FYI.

This story is over 5 years old.

Oh Snap

What the Last PMQs Before the Election Told Us About the Campaign to Come

The Tories will talk about "stability" until they're blue in the face. Maybe Corbyn could learn from them.
(PA/PA Wire/PA Images)

The braying blue suits, giddy with end-of-term cheek, the ironic jeers, the mock incredulity, the petulant sneers… watch Prime Minister's Questions for a few minutes and you remember why nobody else does. It's galling, almost unwatchable – an experience relished only by journalists, politicians, "self-confessed political junkies" and other debating society alumni. That said, there was a just about justifiable reason for watching today: it was the last PMQs before the General Election and, accordingly, the last time Jeremy Corbyn and Theresa May would face each other, provided she maintains her refusal to take part in televised debates.

Advertisement

The Conservatives have clearly been instructed to drill home the campaign message – "Strong and Stable Government" – as much as possible. And like all good children who love nothing better than to make mummy proud, they followed orders with aplomb: I counted five mentions of "strong and stable" within the first five minutes. Leading off from a question by Richard Drax MP that tenuously linked Corbyn to a demand by a small socialist group to "disband MI5" (a Telegraph story from two years ago), May accused Corbyn of being "not up to the job" of "keeping the country safe". It rhymed neatly with her overall strategy, which was to emphasise a "clear choice" between a "government of chaos" that wrecks lives for "ordinary working families", and an eternal reign of Tory competence.

Although it's no secret that most of the Parliamentary Labour Party despises Corbyn and his politics, you might've expected them to at least feign enthusiasm given the circumstances. But they couldn't even be bothered to do that, staying relatively mute when their leader stepped up to the dispatch box. This meant that JC's final questions to the Prime Minister before the election were inaugurated by a chorus of Tory jeers.

Corbyn resurrected the technique he used when he did his first PMQs against David Cameron all those months ago: getting his questions directly from the public.

He asked questions on behalf of Christopher, whose husband has only seen a "1 percent increase in his wages" over the past five years; Laura, a primary school teacher who's seen funding levels for his students cut each year; and Cybil, a pensioner who has seen the quality of care in the NHS steadily decline under Tory rule. Wages, education and the NHS – they're the three subjects Labour performs best on.

The Conservatives dropped the pretend reverence they used to put on whenever Corbyn quoted members of the public in PMQs – they continued to laugh and jeer as he read out questions – and May's responses seemed increasingly toothless. In each case she avoided answering the question, which is normal for a Prime Minister, but wasn't able to convincingly deflect them either, which is less normal.

The positive flip-side of the Tories' repetitiveness is what wonks would call "message discipline", AKA "ramming the point home". Corbyn has less of that. By the end, though, he had attempted to re-appropriate the Tory's talk of "strength" and given it a left-populist gleam: "Mr. Speaker, stronger leadership is standing up to the many, not the few. But when it comes to the Prime Minister and the Conservatives, they only look after the richest, not the rest. They are strong against the weak and weak against the strong." It's a message that should resonate with the public, who've seen sluggish and stagnating wage growth for almost a decade, if it's able to cut through a generally hostile press and formidably united Conservative Party.

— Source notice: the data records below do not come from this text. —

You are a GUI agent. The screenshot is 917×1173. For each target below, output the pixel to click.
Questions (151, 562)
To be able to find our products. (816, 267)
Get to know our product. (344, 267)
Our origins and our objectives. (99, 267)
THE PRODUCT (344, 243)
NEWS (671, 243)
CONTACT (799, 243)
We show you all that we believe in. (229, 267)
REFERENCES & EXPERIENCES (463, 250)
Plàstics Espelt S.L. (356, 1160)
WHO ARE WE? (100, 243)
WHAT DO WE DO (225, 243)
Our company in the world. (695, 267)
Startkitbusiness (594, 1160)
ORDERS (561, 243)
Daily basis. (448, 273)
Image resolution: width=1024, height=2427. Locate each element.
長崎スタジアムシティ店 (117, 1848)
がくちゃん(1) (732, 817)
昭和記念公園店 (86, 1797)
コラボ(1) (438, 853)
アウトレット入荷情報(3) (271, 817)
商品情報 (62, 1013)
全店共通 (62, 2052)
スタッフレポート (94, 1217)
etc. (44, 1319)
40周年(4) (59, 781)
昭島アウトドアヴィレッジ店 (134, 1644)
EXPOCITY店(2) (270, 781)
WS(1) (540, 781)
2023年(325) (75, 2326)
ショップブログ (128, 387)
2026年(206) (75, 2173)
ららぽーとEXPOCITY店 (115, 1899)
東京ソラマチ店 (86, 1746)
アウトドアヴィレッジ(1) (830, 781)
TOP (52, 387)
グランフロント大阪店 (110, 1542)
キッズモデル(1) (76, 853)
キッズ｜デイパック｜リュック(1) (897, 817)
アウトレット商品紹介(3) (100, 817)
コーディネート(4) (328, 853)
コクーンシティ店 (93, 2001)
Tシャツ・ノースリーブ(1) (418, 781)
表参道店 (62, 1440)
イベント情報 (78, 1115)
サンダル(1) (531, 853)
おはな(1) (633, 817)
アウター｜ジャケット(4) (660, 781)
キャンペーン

If that's the last we'll see of them together until the 8th of June, today's PMQ's didn't tell us much we didn't already know. Corbyn came across as typically flustered, uncoordinated, yet passionate. Although May's movements were formally perfect, they spoke to a certain airlessness: it's no wonder she's ducking out of TV debates. She ended with two calls to "vote for me", a slogan which reeks of authoritarian arrogance, but which the polls seem to suggest is going down well with a public seemingly committed to mass self-harm. The next five weeks will tell us just how deep that masochist streak runs.